Vorsicht bei der Ermittlung steuerpflichtiger Fremdwährungskursgewinne und -verluste
Bisherige Regelung zur Abgeltungsteuer
Seit der Einführung der Abgeltungsteuer im Jahr 2009 werden Kapitalerträge grundsätzlich mit einem Steuerabzug in Höhe von 25 % zzgl. Solidaritätszuschlag und gegebenenfalls Kirchensteuer besteuert. Der steuerlichen Behandlung von Fremdwährungsguthaben kommt hierbei besondere Bedeutung zu. Bislang wurden Kursgewinne oder -verluste entweder als privates Veräußerungsgeschäft den sonstigen Einkünften, keiner Einkunftsart oder in eingegrenzten Fällen den Kapitaleinkünften zugeordnet. Die steuerlichen Folgen hieraus sind sehr unterschiedlich. Denn im Gegensatz zu Kapitaleinkünften, die der Abgeltungsteuer unterliegen, greift bei privaten Veräußerungsgeschäften die tarifliche Einkommensteuer. Zudem gilt bei Letzteren die sogenannte Spekulationsfrist, nach der etwaige Kursgewinne nicht besteuert werden, wenn Fremdwährungsguthaben länger als ein Jahr gehalten wurden. Eine solche Spekulationsfrist gilt jedoch nicht bei Einkünften aus Kapitalvermögen. Die Ermittlung der vorgenannten Einkünfte und die steuerliche Behandlung sind in der Praxis folglich relativ aufwendig und für die Besteuerung nicht unerheblich.

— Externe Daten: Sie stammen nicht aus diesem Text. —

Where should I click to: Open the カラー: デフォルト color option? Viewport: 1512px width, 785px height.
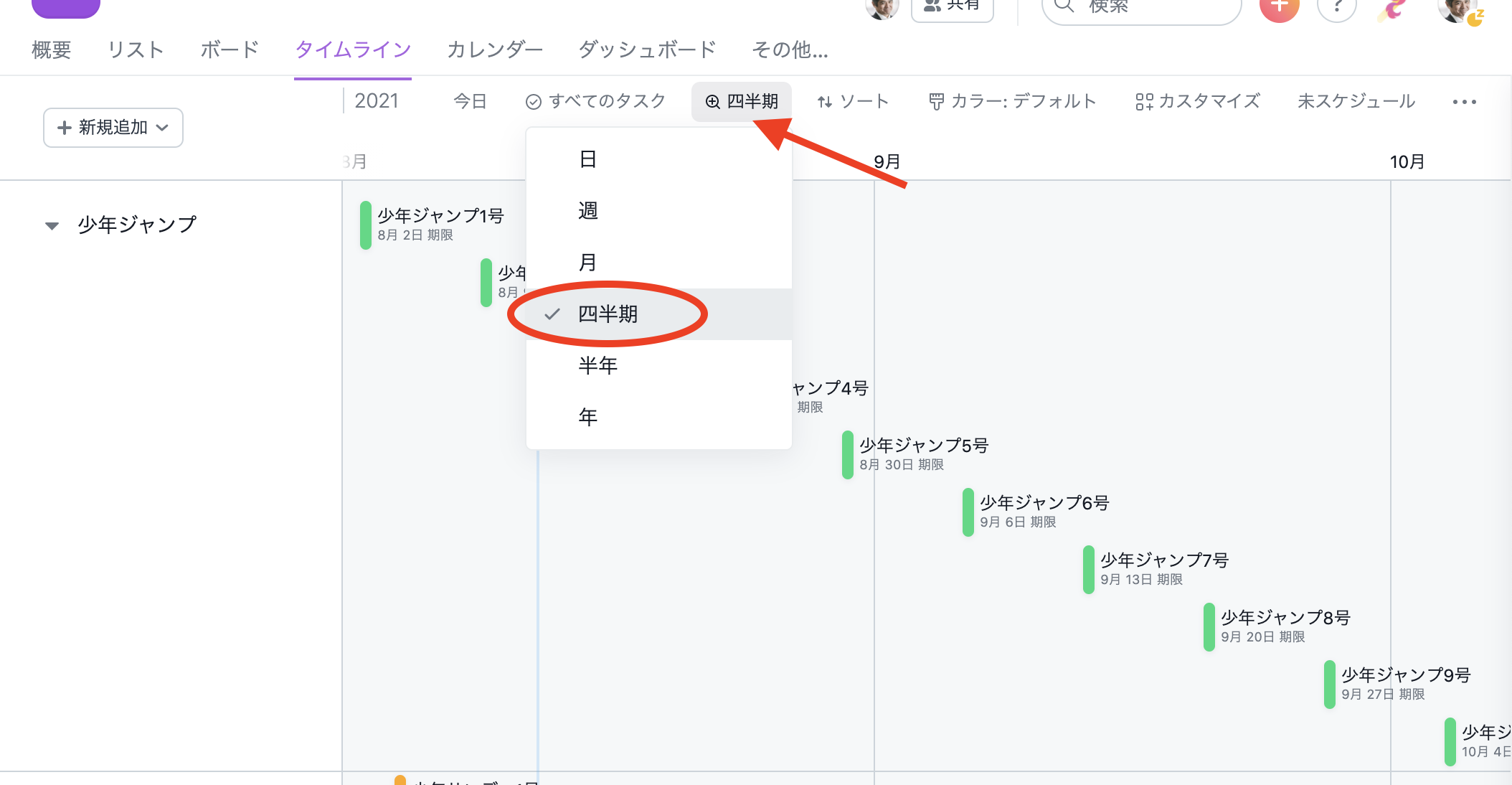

Neue Auffassung der Finanzverwaltung
Gemäß dem Anwendungsschreiben zur Abgeltungsteuer vom 19.5.2022 vertritt die Finanzverwaltung bei der Besteuerung von Fremdwährungskurseffekten nunmehr eine verschärfende Auffassung, die in jüngerer Vergangenheit auch vermehrt im Fokus der Finanzämter stand. Demnach sollen Fremdwährungsguthaben, die bislang nur als privates Veräußerungsgeschäft und folglich nur innerhalb der Spekulationsfrist besteuert werden konnten, nunmehr teilweise auch als steuerpflichtige Kapitalforderungen der Besteuerung unterliegen.
Hierbei wird zwischen Fremdwährungsguthaben mit und ohne Einkünfteerzielungsabsicht unterschieden. Steuerpflichtig als Einkünfte aus Kapitalvermögen sollen demnach nur Fremdwährungskursgewinne oder -verluste aus verzinslichen Fremdwährungsguthaben und deren vereinnahmten Zinsen sein. Zu einem steuerpflichtigen Veräußerungsgeschäft soll es dabei nach Auffassung der Finanzverwaltung auch kommen, wenn das Fremdwährungsguthaben an sich nicht umgetauscht wird, sondern dieses schlicht (erneut) verzinslich angelegt oder auf ein anderes Kreditinstitut übertragen wird.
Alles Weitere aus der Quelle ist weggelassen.